EXERCISE DETAILS: Once you reach the line containing "This screenshot has width=1089, height=967." in the entries below, write out that line and each one after it down to the line containing "This screenshot has width=1103, height=650.", exactly and with nothing added.

(Records from a data collection)
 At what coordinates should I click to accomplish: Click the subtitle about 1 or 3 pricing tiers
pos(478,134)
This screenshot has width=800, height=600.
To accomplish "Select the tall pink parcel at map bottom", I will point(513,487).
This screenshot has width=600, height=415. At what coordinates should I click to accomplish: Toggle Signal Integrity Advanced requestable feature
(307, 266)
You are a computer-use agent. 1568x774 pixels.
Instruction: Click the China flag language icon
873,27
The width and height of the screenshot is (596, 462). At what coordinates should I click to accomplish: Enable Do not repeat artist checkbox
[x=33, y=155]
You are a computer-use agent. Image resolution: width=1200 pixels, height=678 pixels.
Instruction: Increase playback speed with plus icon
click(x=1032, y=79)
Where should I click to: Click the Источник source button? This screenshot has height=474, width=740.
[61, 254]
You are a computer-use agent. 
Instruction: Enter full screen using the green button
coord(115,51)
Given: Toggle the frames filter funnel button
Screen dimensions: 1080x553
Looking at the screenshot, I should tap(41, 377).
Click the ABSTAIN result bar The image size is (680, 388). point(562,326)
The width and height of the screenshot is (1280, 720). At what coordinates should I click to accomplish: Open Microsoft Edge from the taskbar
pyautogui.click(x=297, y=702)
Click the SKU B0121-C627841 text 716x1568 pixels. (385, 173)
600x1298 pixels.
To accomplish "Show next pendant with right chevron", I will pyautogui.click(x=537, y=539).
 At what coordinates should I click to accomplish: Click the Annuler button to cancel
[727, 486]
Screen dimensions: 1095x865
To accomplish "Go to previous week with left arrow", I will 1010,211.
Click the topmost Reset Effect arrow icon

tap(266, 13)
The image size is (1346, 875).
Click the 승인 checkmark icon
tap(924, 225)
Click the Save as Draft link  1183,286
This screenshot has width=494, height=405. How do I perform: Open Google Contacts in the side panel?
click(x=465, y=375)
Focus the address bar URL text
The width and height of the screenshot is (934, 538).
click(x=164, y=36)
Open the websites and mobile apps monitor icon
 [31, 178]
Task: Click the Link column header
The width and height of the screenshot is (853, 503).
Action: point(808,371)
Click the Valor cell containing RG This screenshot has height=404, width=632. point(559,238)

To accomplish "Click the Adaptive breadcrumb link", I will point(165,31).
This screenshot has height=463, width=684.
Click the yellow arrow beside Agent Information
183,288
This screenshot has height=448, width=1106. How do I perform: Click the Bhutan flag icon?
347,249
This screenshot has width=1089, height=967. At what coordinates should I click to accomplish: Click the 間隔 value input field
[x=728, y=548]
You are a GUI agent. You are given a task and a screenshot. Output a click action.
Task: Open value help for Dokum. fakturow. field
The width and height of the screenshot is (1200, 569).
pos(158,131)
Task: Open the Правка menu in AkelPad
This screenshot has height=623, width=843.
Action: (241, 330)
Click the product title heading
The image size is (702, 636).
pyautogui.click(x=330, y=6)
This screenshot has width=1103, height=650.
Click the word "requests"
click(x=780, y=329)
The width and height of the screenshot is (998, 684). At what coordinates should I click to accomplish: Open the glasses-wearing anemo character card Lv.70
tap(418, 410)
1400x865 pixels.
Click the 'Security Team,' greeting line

ANSWER TO THIS EXERCISE:
This screenshot has width=1089, height=967. At what coordinates should I click to accomplish: Click the 間隔 value input field
[x=728, y=548]
You are a GUI agent. You are given a task and a screenshot. Output a click action.
Task: Open value help for Dokum. fakturow. field
The width and height of the screenshot is (1200, 569).
pos(158,131)
Task: Open the Правка menu in AkelPad
This screenshot has height=623, width=843.
Action: (241, 330)
Click the product title heading
The image size is (702, 636).
pyautogui.click(x=330, y=6)
This screenshot has width=1103, height=650.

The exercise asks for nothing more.